Derartige Gründe waren beim Beschwerdeführer nach dessen Vorbringen vorhanden. Wie der Beschwerdeführer zur Überzeugung des Senats dargelegt hat, trat am Vortage vor dem Terminstag gegen 15 Uhr auf der Autobahn in der Nähe von Worms ein Defekt am Pkw des Beschwerdeführers auf, so daß dieser die Rückfahrt an den Ort seines Wohnsitzes und seiner Kanzlei nicht mehr fortsetzen konnte. Dies allein würde den Beschwerdeführer im Hinblick auf die verbliebene Zeitspanne bis zum Termin der Beweiserhebung allerdings nicht genügend entschuldigt haben, wenn angenommen werden könnte, daß der Beschwerdeführer bei alsbaldiger Reparatur oder einem Wechsel des Verkehrsmittels noch rechtzeitig zum Beweistermin am Folgetag um 11 Uhr hätte erscheinen können. Hierzu hat der Beschwerdeführer dargelegt, es sei ihm erst gegen 16.30 Uhr gelungen, von der Autobahn nach Worms abgeschleppt zu werden, wo jedoch eine Reparatur am selben Tage (Sonntag) nicht mehr möglich gewesen sei. Eine Fahrt mit dem Taxi und mit dem Zug über seinen Wohnort, an dem sich auch seine Kanzlei mit den für die Aussage erforderlichen Unterlagen befinde, sei im Hinblick auf die Fahrplanverhältnisse nicht fristgerecht möglich gewesen. Nach seinem weiteren Vorbringen ist vom Beschwerdeführer auch die Möglichkeit bedacht worden, von Worms aus unmittelbar mit der Bahn - ohne die erforderlichen Unterlagen für die Aussage an seinem Wohnsitz zu beschaffen - nach Hannover an den Sitz des FG zu reisen. Hierzu hat der Beschwerdeführer u.a. vorgebracht, er habe hiervon insbesondere im Hinblick darauf abgesehen, daß er ohne seine Unterlagen nicht imstande sein würde, eine Aussage zum Beweisthema zu machen. Insoweit liegt zwar im strengen Sinne des Wortes in Beziehung auf das Erscheinen zur Beweisaufnahme keine Unmöglichkeit vor. Aber angesichts der widerstreitenden Interessen (öffentlich-rechtliche Pflicht des Zeugen einerseits - privates Interesse daran andererseits, nicht unter Zurücklassung des defekten Pkw`s eine Bahnreise bei Nacht unternehmen zu müssen, die unter Umständen noch nicht einmal die Vernehmung gewährleistet) sowie im Hinblick auf die für eine Entscheidung zur Verfügung stehende kurze Zeitspanne kann es dem Beschwerdeführer nicht als Pflichtwidrigkeit angelastet werden, wenn er sich dafür entschieden hat, nicht zum Termin der Beweisaufnahme zu erscheinen.

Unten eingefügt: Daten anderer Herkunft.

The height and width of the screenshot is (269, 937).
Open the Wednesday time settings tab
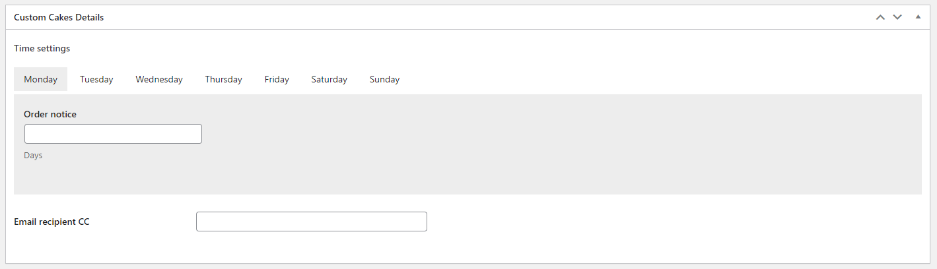(x=159, y=79)
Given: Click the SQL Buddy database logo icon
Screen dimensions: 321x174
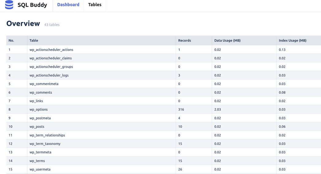Looking at the screenshot, I should click(x=9, y=5).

Mithin ist schon deswegen die Aufhebung des angefochtenen Beschlusses gerechtfertigt. Angesichts dessen braucht auf die übrigen Ausführungen des Beschwerdeführers zu seiner Entschuldigung nicht mehr eingegangen zu werden.

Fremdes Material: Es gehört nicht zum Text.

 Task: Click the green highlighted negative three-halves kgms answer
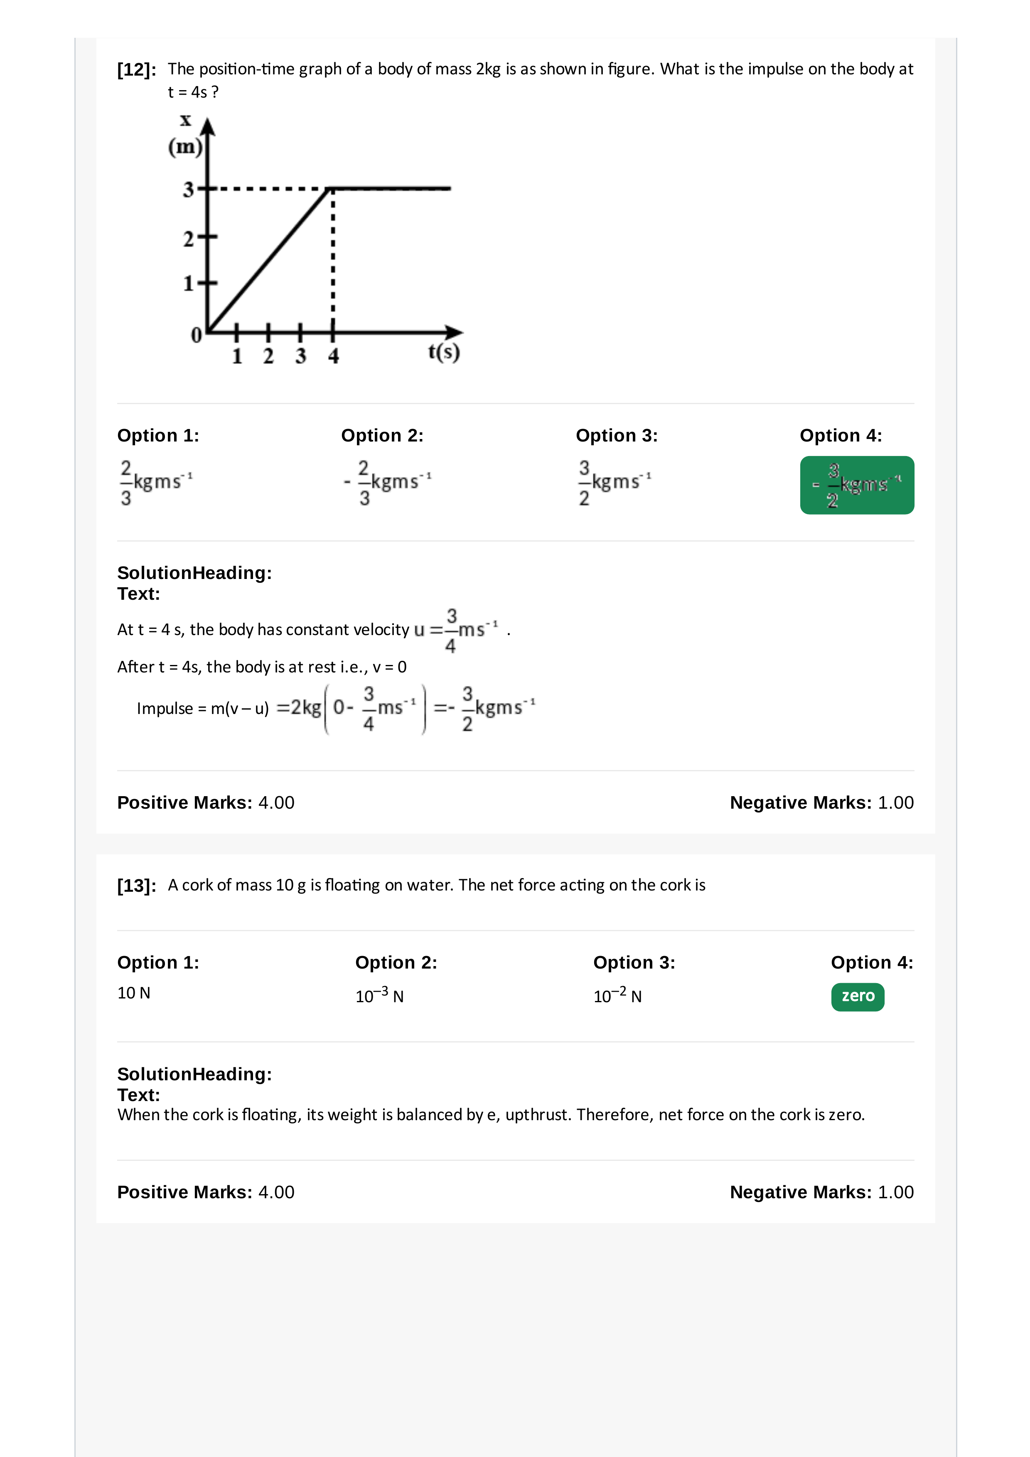coord(857,485)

3. Eine Entscheidung über die Gerichtskosten entfällt (Anl. 1 zu § 11 Abs. 1 GKG). Die außergerichtlichen Kosten des Beschwerdeführers fallen der Staatskasse zur Last (vgl. BFH-Beschluß vom 10. Januar 1986 IX B 5/85, BFHE 145, 314, BStBl II 1986, 270).